> [DATASET EXTRACT]:
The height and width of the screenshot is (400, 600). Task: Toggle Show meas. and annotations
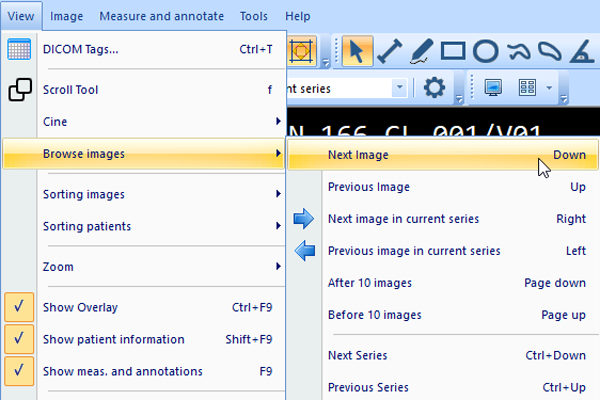coord(19,371)
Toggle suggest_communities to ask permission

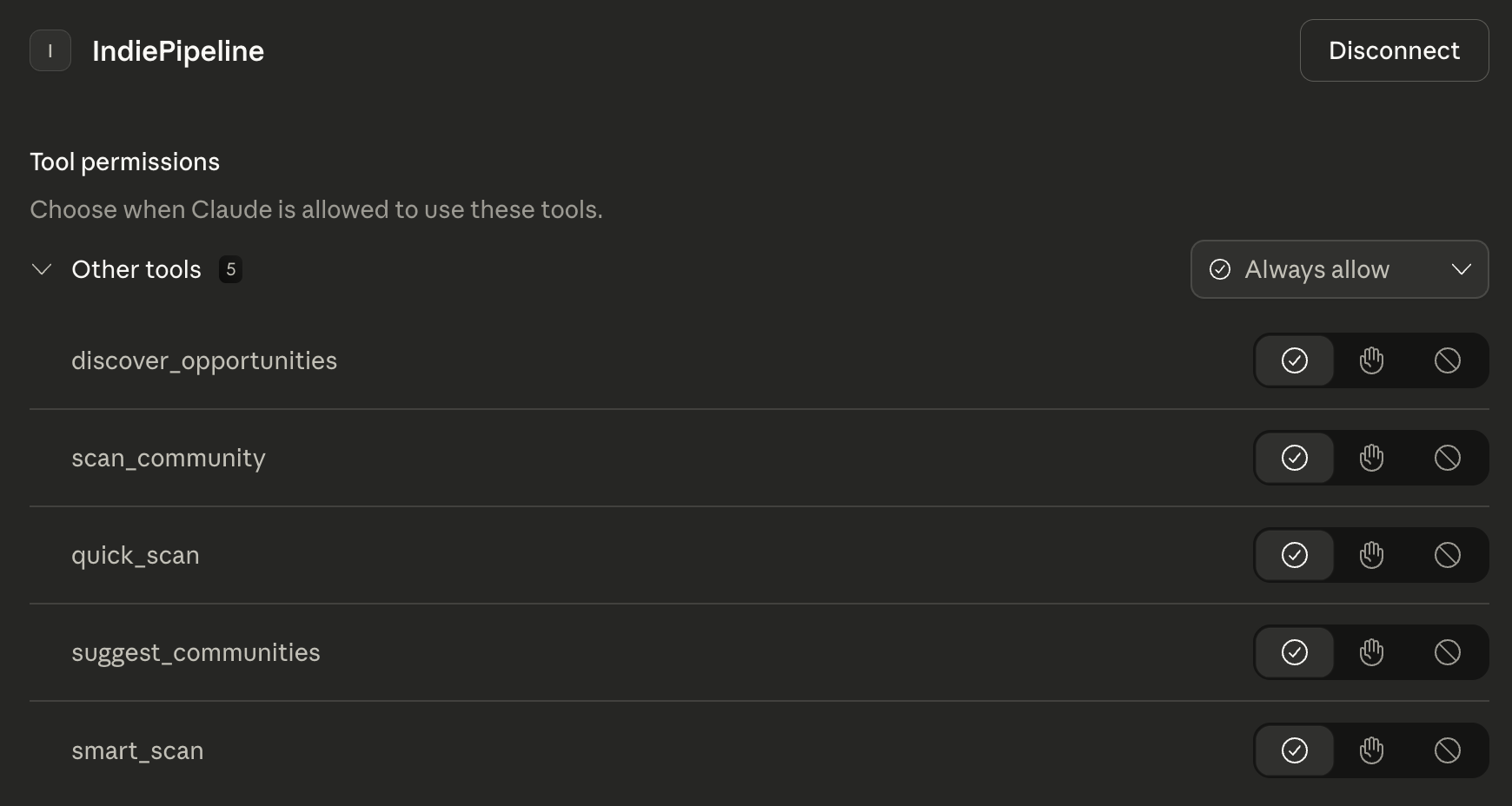pyautogui.click(x=1371, y=652)
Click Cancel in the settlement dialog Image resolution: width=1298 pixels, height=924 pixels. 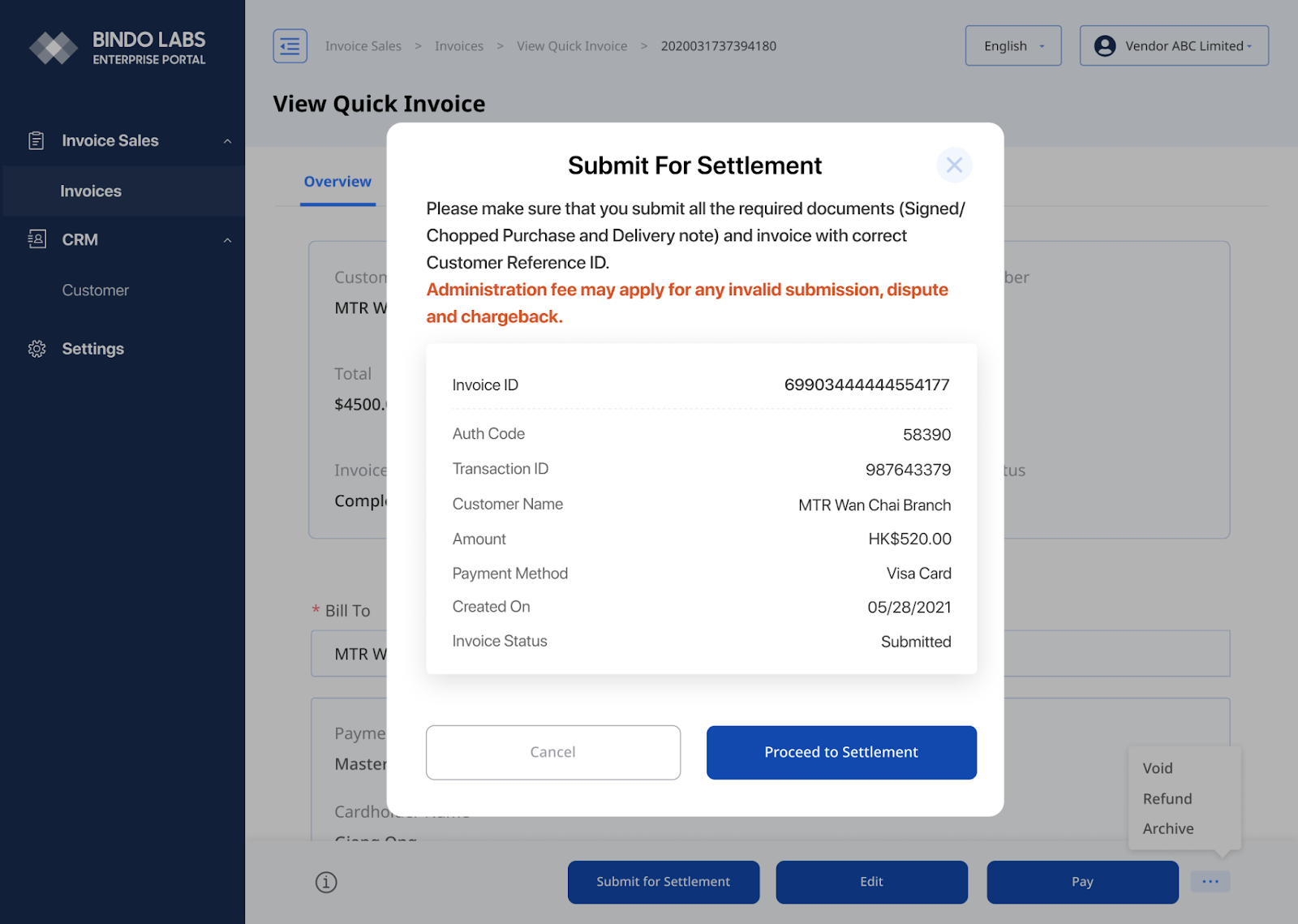point(552,752)
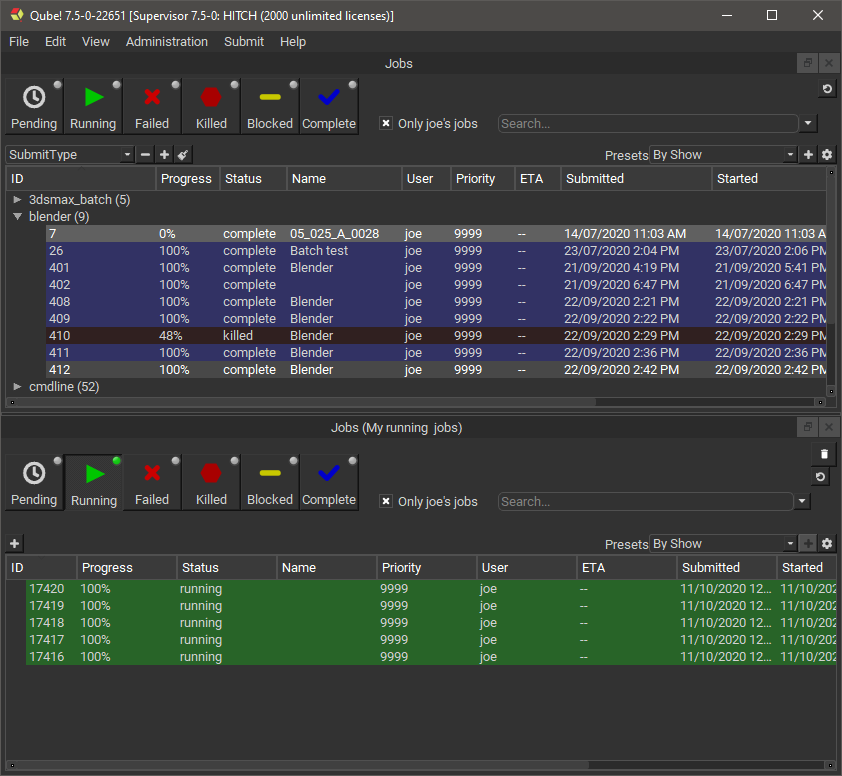This screenshot has height=776, width=842.
Task: Click the horizontal scrollbar of the top jobs table
Action: (x=300, y=402)
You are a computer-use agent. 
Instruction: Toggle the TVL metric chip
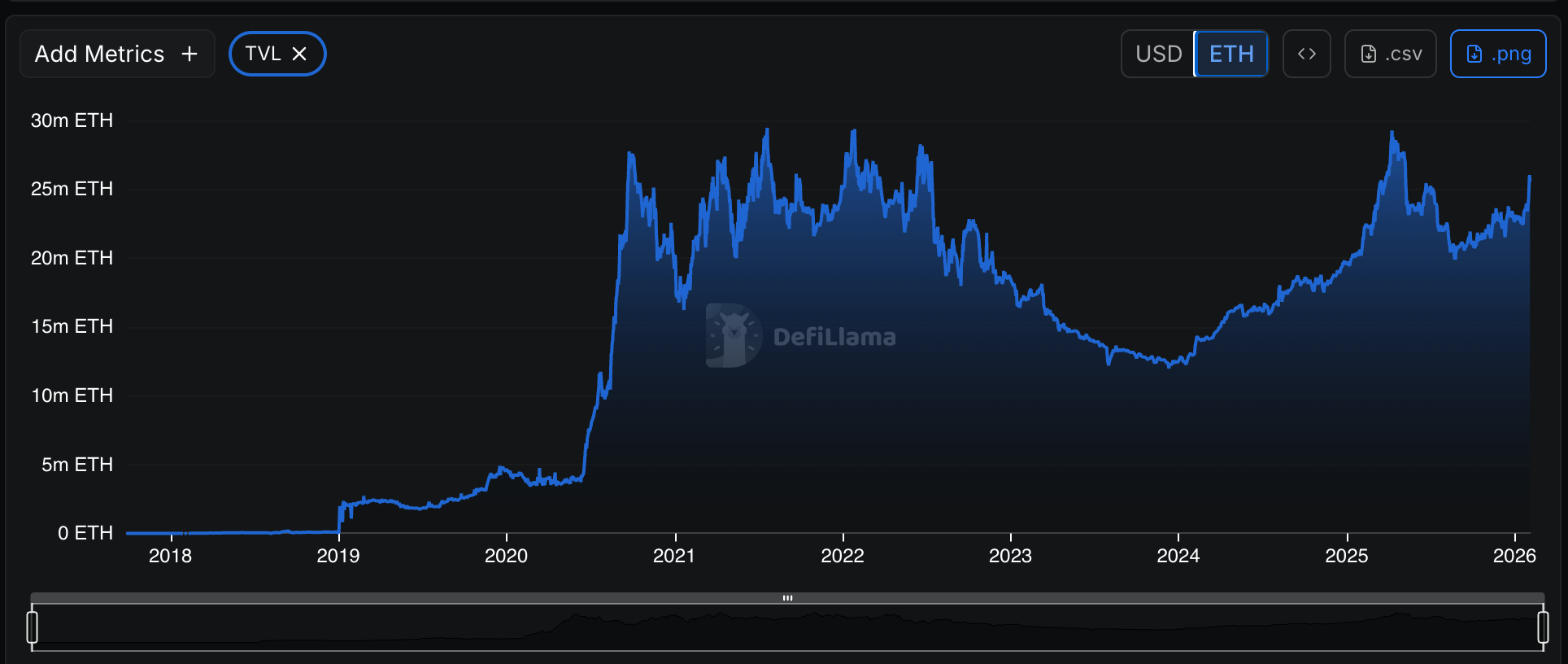pos(263,54)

> [EXERCISE DESCRIPTION]:
Output only the lines that run from the line containing "You are a computer-use agent." to the last line of the data, exactly as they stand and without pictures.

> [TASK OUTPUT]:
You are a computer-use agent. 
Instruction: Toggle the TVL metric chip
pos(263,54)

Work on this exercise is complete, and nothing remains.